§ **TASK DESCRIPTION**
Swap "screenshot" for "image" throughout the records below and give them back otherwise unchanged, without the pictures.
• • • • •
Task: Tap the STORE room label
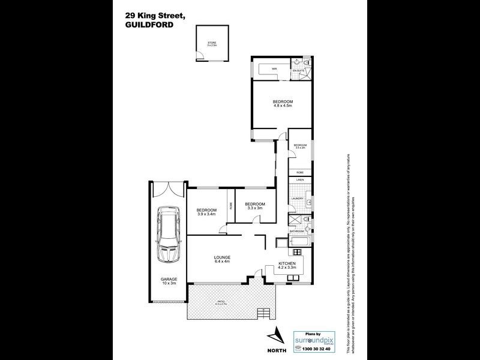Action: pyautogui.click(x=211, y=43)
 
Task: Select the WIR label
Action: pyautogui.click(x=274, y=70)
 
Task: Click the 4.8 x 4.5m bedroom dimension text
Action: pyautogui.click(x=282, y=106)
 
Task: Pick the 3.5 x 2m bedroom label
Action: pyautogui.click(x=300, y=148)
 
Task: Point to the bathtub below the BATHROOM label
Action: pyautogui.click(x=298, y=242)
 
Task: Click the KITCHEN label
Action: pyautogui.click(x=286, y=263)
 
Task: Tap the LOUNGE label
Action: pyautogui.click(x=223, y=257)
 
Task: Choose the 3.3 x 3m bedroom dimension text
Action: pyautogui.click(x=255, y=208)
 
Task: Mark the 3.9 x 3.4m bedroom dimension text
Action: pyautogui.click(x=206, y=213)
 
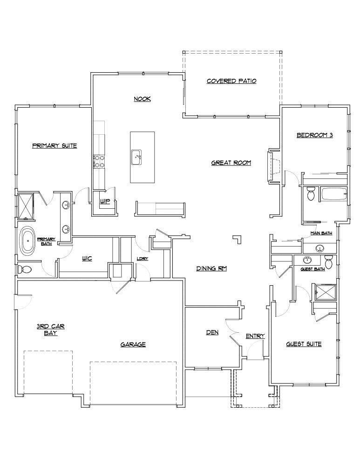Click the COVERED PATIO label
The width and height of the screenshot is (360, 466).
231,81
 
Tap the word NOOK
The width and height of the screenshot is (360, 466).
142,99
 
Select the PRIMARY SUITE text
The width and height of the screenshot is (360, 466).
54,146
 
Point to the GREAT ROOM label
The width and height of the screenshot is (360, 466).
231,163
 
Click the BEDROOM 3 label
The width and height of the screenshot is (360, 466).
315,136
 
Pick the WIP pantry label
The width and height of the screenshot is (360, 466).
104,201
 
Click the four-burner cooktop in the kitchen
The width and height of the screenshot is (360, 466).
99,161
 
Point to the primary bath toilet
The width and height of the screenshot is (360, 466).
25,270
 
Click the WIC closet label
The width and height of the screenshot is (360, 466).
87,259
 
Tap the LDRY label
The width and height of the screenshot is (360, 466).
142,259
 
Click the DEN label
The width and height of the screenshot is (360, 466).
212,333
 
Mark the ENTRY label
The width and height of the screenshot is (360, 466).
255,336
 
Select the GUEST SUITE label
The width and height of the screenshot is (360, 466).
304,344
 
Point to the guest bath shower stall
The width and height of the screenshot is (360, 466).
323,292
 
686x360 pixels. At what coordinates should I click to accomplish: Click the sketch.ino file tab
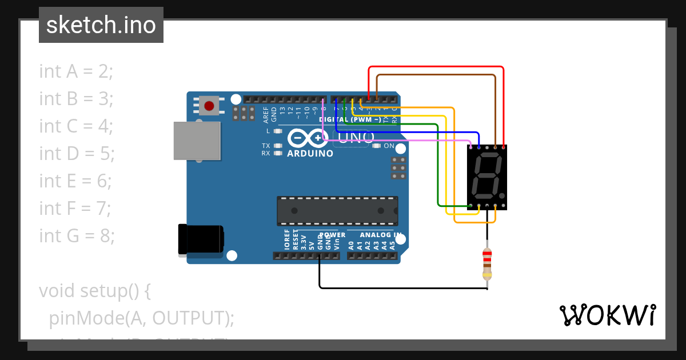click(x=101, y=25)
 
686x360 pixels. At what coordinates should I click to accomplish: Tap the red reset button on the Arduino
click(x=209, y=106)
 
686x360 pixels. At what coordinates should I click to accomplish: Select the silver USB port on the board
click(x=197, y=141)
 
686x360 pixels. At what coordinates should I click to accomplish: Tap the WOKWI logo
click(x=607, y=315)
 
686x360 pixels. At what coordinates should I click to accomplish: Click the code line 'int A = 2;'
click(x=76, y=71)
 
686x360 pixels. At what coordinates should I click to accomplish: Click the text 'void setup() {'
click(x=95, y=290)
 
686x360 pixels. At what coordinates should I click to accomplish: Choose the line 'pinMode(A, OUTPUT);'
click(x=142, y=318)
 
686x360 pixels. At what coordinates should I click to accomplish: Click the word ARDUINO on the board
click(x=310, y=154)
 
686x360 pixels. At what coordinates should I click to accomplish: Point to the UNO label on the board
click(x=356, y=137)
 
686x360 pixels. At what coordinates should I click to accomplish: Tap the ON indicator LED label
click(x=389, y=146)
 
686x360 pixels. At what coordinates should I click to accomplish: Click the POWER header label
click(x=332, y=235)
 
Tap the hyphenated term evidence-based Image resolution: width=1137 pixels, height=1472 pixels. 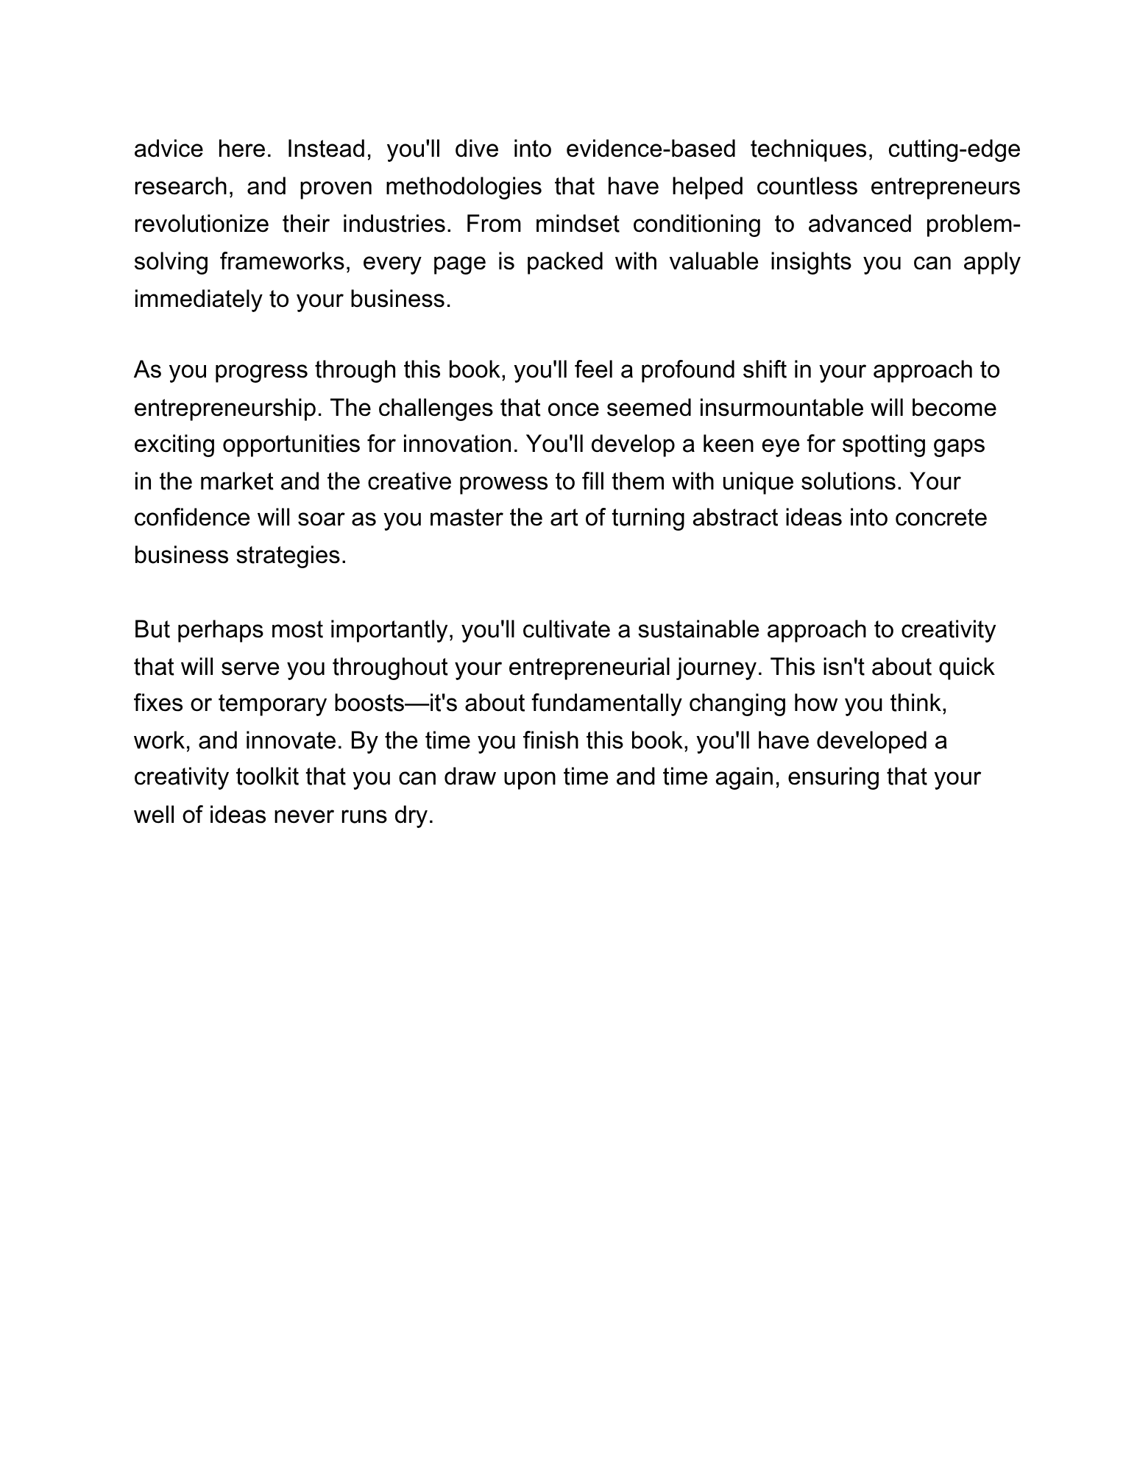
• • • • •
§ **RESPONSE TO THIS TASK**
Task: Tap the STORE room label
Action: pyautogui.click(x=211, y=43)
 
Task: Select the WIR label
Action: pyautogui.click(x=274, y=70)
 
Task: Click the 4.8 x 4.5m bedroom dimension text
Action: pyautogui.click(x=282, y=106)
 
Task: Pick the 3.5 x 2m bedroom label
Action: pyautogui.click(x=300, y=148)
 
Task: Point to the bathtub below the BATHROOM label
Action: pyautogui.click(x=298, y=242)
 
Task: Click the KITCHEN label
Action: pyautogui.click(x=286, y=263)
 
Task: Tap the LOUNGE label
Action: pyautogui.click(x=223, y=257)
 
Task: Choose the 3.3 x 3m bedroom dimension text
Action: pyautogui.click(x=255, y=208)
 
Task: Mark the 3.9 x 3.4m bedroom dimension text
Action: pyautogui.click(x=206, y=213)
 
Click the COVERED PATIO label
The width and height of the image is (360, 466).
231,81
 
Tap the word NOOK
The width and height of the image is (360, 466).
142,99
 
Select the PRIMARY SUITE text
The width and height of the image is (360, 466).
54,146
 
Point to the GREAT ROOM label
The width and height of the image is (360, 466).
231,163
 
Click the BEDROOM 3 label
The width and height of the image is (360, 466).
315,136
 
Pick the WIP pantry label
The width and height of the image is (360, 466).
104,201
 
Click the four-burner cooktop in the kitchen
The width and height of the image is (360, 466).
99,161
 
Point to the primary bath toilet
The width and height of the image is (360, 466).
25,270
 
Click the WIC closet label
The width and height of the image is (360, 466).
87,259
 
Tap the LDRY label
The width and height of the image is (360, 466).
142,259
 
Click the DEN label
The width and height of the image is (360, 466).
212,333
 
Mark the ENTRY label
The width and height of the image is (360, 466).
255,336
 
Select the GUEST SUITE label
The width and height of the image is (360, 466).
304,344
 
Point to the guest bath shower stall
The width and height of the image is (360, 466).
323,292
 
686x360 pixels. At what coordinates should I click to accomplish: Click the sketch.ino file tab
click(x=101, y=25)
 
686x360 pixels. At what coordinates should I click to accomplish: Tap the red reset button on the Arduino
click(x=209, y=106)
 
686x360 pixels. At what coordinates should I click to accomplish: Select the silver USB port on the board
click(x=197, y=141)
 
686x360 pixels. At what coordinates should I click to accomplish: Tap the WOKWI logo
click(x=607, y=315)
 
686x360 pixels. At what coordinates should I click to accomplish: Click the code line 'int A = 2;'
click(x=76, y=71)
 
686x360 pixels. At what coordinates should I click to accomplish: Click the text 'void setup() {'
click(x=95, y=290)
 
686x360 pixels. At what coordinates should I click to accomplish: Choose the line 'pinMode(A, OUTPUT);'
click(x=142, y=318)
 
686x360 pixels. At what coordinates should I click to accomplish: Click the word ARDUINO on the board
click(x=310, y=154)
 
686x360 pixels. At what coordinates should I click to accomplish: Point to the UNO label on the board
click(x=356, y=137)
 
686x360 pixels. At what coordinates should I click to accomplish: Tap the ON indicator LED label
click(x=389, y=146)
 
686x360 pixels. At what coordinates should I click to accomplish: Click the POWER header label
click(x=332, y=235)
 
Tap the hyphenated term evidence-based Image resolution: width=1137 pixels, height=1472 pixels. 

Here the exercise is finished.